◆ Exercise objective:
Every line of the material has to be retyped exactly.

◆ Extracted entries:
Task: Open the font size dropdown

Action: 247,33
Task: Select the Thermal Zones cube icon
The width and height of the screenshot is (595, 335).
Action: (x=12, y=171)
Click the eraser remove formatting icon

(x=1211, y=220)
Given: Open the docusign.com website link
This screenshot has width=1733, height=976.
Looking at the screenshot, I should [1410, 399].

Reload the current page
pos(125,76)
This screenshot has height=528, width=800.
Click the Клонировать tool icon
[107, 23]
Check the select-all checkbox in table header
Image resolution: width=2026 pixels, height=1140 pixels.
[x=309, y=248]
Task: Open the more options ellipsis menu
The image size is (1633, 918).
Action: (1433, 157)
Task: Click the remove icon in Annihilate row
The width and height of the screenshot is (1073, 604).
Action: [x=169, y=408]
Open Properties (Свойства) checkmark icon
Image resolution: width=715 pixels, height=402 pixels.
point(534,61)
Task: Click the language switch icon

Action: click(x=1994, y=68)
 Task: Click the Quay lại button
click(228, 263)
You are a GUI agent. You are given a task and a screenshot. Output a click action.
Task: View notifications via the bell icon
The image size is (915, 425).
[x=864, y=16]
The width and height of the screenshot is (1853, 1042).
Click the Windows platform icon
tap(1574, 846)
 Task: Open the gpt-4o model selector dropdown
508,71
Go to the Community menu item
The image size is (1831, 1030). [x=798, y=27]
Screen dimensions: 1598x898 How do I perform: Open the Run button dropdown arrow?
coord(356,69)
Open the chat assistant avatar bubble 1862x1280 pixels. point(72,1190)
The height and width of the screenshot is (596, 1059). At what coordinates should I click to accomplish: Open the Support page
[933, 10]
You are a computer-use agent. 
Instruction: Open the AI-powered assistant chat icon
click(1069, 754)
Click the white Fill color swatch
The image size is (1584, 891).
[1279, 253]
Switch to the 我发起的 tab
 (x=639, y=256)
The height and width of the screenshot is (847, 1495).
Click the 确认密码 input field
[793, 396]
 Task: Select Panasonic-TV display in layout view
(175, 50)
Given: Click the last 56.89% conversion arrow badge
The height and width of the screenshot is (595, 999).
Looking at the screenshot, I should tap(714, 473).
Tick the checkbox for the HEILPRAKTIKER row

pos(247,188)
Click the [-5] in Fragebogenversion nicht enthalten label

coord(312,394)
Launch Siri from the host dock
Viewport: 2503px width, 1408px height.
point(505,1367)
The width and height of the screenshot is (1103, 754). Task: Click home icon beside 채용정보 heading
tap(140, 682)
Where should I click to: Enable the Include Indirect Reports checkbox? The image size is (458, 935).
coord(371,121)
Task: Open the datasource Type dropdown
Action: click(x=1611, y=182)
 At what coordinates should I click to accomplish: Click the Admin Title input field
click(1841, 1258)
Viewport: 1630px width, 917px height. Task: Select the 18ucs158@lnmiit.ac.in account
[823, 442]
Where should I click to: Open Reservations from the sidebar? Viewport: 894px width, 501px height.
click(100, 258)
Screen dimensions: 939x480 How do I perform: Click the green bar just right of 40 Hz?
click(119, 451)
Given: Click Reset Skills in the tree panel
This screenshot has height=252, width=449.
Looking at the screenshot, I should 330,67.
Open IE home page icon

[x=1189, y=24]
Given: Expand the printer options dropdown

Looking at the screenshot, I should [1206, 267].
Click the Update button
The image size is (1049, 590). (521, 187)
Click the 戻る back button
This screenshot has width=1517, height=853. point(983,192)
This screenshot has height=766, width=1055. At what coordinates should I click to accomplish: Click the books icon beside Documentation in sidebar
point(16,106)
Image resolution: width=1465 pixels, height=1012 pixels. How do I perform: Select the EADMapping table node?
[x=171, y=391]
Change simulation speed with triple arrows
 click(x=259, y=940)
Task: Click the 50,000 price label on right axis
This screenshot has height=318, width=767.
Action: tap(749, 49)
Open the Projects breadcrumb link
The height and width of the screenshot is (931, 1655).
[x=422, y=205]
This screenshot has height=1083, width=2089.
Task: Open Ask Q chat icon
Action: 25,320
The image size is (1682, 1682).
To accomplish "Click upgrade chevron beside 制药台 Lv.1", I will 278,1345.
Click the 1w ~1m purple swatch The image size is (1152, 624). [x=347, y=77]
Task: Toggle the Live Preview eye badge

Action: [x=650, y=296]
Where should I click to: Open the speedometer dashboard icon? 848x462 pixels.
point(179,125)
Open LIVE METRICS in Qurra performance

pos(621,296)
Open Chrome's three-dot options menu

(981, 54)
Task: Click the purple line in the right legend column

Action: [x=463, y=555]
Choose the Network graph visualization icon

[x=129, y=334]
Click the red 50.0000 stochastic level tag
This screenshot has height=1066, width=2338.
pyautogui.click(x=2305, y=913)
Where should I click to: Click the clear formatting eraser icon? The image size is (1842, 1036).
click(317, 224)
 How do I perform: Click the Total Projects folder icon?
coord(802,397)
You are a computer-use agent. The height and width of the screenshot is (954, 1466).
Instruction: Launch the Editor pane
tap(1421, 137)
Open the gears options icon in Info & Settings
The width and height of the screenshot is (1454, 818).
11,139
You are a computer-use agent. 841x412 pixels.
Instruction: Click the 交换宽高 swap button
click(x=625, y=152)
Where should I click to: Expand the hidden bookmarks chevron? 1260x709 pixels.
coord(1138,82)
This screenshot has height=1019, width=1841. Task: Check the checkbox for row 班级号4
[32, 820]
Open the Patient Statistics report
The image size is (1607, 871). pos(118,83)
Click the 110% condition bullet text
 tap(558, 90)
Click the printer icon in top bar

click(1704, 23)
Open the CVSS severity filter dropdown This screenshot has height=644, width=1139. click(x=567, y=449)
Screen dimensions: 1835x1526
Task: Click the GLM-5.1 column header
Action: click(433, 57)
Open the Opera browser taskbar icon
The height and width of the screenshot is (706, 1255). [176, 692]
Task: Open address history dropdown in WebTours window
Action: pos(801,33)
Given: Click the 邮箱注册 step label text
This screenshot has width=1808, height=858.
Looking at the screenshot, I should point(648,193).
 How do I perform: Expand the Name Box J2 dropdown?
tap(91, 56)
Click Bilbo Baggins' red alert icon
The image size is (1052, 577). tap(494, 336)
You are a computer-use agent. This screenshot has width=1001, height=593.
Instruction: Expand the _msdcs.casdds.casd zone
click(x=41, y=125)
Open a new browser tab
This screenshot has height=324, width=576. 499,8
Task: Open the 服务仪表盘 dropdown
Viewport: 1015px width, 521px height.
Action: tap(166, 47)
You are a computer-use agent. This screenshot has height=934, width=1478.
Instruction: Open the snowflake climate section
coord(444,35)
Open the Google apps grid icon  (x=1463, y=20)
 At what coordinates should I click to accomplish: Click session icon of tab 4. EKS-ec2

◆ Written reply:
Task: Open the font size dropdown

Action: 247,33
Task: Select the Thermal Zones cube icon
The width and height of the screenshot is (595, 335).
Action: (x=12, y=171)
Click the eraser remove formatting icon

(x=1211, y=220)
Given: Open the docusign.com website link
This screenshot has width=1733, height=976.
Looking at the screenshot, I should [1410, 399].

Reload the current page
pos(125,76)
This screenshot has height=528, width=800.
Click the Клонировать tool icon
[107, 23]
Check the select-all checkbox in table header
Image resolution: width=2026 pixels, height=1140 pixels.
[x=309, y=248]
Task: Open the more options ellipsis menu
The image size is (1633, 918).
Action: (1433, 157)
Task: Click the remove icon in Annihilate row
The width and height of the screenshot is (1073, 604).
Action: [x=169, y=408]
Open Properties (Свойства) checkmark icon
Image resolution: width=715 pixels, height=402 pixels.
point(534,61)
Task: Click the language switch icon

Action: click(x=1994, y=68)
 Task: Click the Quay lại button
click(228, 263)
You are a GUI agent. You are given a task and a screenshot. Output a click action.
Task: View notifications via the bell icon
The image size is (915, 425).
[x=864, y=16]
The width and height of the screenshot is (1853, 1042).
Click the Windows platform icon
tap(1574, 846)
 Task: Open the gpt-4o model selector dropdown
508,71
Go to the Community menu item
The image size is (1831, 1030). [x=798, y=27]
Screen dimensions: 1598x898 How do I perform: Open the Run button dropdown arrow?
coord(356,69)
Open the chat assistant avatar bubble 1862x1280 pixels. point(72,1190)
The height and width of the screenshot is (596, 1059). At what coordinates should I click to accomplish: Open the Support page
[933, 10]
You are a computer-use agent. 
Instruction: Open the AI-powered assistant chat icon
click(1069, 754)
Click the white Fill color swatch
The image size is (1584, 891).
[1279, 253]
Switch to the 我发起的 tab
 (x=639, y=256)
The height and width of the screenshot is (847, 1495).
Click the 确认密码 input field
[793, 396]
 Task: Select Panasonic-TV display in layout view
(175, 50)
Given: Click the last 56.89% conversion arrow badge
The height and width of the screenshot is (595, 999).
Looking at the screenshot, I should tap(714, 473).
Tick the checkbox for the HEILPRAKTIKER row

pos(247,188)
Click the [-5] in Fragebogenversion nicht enthalten label

coord(312,394)
Launch Siri from the host dock
Viewport: 2503px width, 1408px height.
point(505,1367)
The width and height of the screenshot is (1103, 754). Task: Click home icon beside 채용정보 heading
tap(140, 682)
Where should I click to: Enable the Include Indirect Reports checkbox? The image size is (458, 935).
coord(371,121)
Task: Open the datasource Type dropdown
Action: click(x=1611, y=182)
 At what coordinates should I click to accomplish: Click the Admin Title input field
click(1841, 1258)
Viewport: 1630px width, 917px height. Task: Select the 18ucs158@lnmiit.ac.in account
[823, 442]
Where should I click to: Open Reservations from the sidebar? Viewport: 894px width, 501px height.
click(100, 258)
Screen dimensions: 939x480 How do I perform: Click the green bar just right of 40 Hz?
click(119, 451)
Given: Click Reset Skills in the tree panel
This screenshot has height=252, width=449.
Looking at the screenshot, I should 330,67.
Open IE home page icon

[x=1189, y=24]
Given: Expand the printer options dropdown

Looking at the screenshot, I should [1206, 267].
Click the Update button
The image size is (1049, 590). (521, 187)
Click the 戻る back button
This screenshot has width=1517, height=853. point(983,192)
This screenshot has height=766, width=1055. At what coordinates should I click to accomplish: Click the books icon beside Documentation in sidebar
point(16,106)
Image resolution: width=1465 pixels, height=1012 pixels. How do I perform: Select the EADMapping table node?
[x=171, y=391]
Change simulation speed with triple arrows
 click(x=259, y=940)
Task: Click the 50,000 price label on right axis
This screenshot has height=318, width=767.
Action: tap(749, 49)
Open the Projects breadcrumb link
The height and width of the screenshot is (931, 1655).
[x=422, y=205]
This screenshot has height=1083, width=2089.
Task: Open Ask Q chat icon
Action: 25,320
The image size is (1682, 1682).
To accomplish "Click upgrade chevron beside 制药台 Lv.1", I will 278,1345.
Click the 1w ~1m purple swatch The image size is (1152, 624). [x=347, y=77]
Task: Toggle the Live Preview eye badge

Action: [x=650, y=296]
Where should I click to: Open the speedometer dashboard icon? 848x462 pixels.
point(179,125)
Open LIVE METRICS in Qurra performance

pos(621,296)
Open Chrome's three-dot options menu

(981, 54)
Task: Click the purple line in the right legend column

Action: [x=463, y=555]
Choose the Network graph visualization icon

[x=129, y=334]
Click the red 50.0000 stochastic level tag
This screenshot has height=1066, width=2338.
pyautogui.click(x=2305, y=913)
Where should I click to: Click the clear formatting eraser icon? The image size is (1842, 1036).
click(317, 224)
 How do I perform: Click the Total Projects folder icon?
coord(802,397)
You are a computer-use agent. The height and width of the screenshot is (954, 1466).
Instruction: Launch the Editor pane
tap(1421, 137)
Open the gears options icon in Info & Settings
The width and height of the screenshot is (1454, 818).
11,139
You are a computer-use agent. 841x412 pixels.
Instruction: Click the 交换宽高 swap button
click(x=625, y=152)
Where should I click to: Expand the hidden bookmarks chevron? 1260x709 pixels.
coord(1138,82)
This screenshot has height=1019, width=1841. Task: Check the checkbox for row 班级号4
[32, 820]
Open the Patient Statistics report
The image size is (1607, 871). pos(118,83)
Click the 110% condition bullet text
 tap(558, 90)
Click the printer icon in top bar

click(1704, 23)
Open the CVSS severity filter dropdown This screenshot has height=644, width=1139. click(x=567, y=449)
Screen dimensions: 1835x1526
Task: Click the GLM-5.1 column header
Action: click(433, 57)
Open the Opera browser taskbar icon
The height and width of the screenshot is (706, 1255). [176, 692]
Task: Open address history dropdown in WebTours window
Action: pos(801,33)
Given: Click the 邮箱注册 step label text
This screenshot has width=1808, height=858.
Looking at the screenshot, I should point(648,193).
 How do I perform: Expand the Name Box J2 dropdown?
tap(91, 56)
Click Bilbo Baggins' red alert icon
The image size is (1052, 577). tap(494, 336)
You are a computer-use agent. This screenshot has width=1001, height=593.
Instruction: Expand the _msdcs.casdds.casd zone
click(x=41, y=125)
Open a new browser tab
This screenshot has height=324, width=576. 499,8
Task: Open the 服务仪表盘 dropdown
Viewport: 1015px width, 521px height.
Action: tap(166, 47)
You are a computer-use agent. This screenshot has height=934, width=1478.
Instruction: Open the snowflake climate section
coord(444,35)
Open the Google apps grid icon  (x=1463, y=20)
 At what coordinates should I click to accomplish: Click session icon of tab 4. EKS-ec2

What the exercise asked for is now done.